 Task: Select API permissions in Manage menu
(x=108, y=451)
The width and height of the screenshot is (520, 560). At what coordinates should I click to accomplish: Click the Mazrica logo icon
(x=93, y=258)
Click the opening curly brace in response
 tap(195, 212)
------------------------------------------------
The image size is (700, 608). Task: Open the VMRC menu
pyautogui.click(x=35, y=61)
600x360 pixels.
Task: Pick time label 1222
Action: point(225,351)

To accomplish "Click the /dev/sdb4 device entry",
------------------------------------------------
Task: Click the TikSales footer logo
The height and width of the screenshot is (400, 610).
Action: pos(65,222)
------------------------------------------------
What this task involves —
Could you retype exactly the lines above, starting at the line that contains "The image size" and ending at the line that contains "the /dev/sdb4 device", and nothing more?

Exercise result —
The image size is (700, 608). Task: Open the VMRC menu
pyautogui.click(x=35, y=61)
600x360 pixels.
Task: Pick time label 1222
Action: point(225,351)

To accomplish "Click the /dev/sdb4 device entry",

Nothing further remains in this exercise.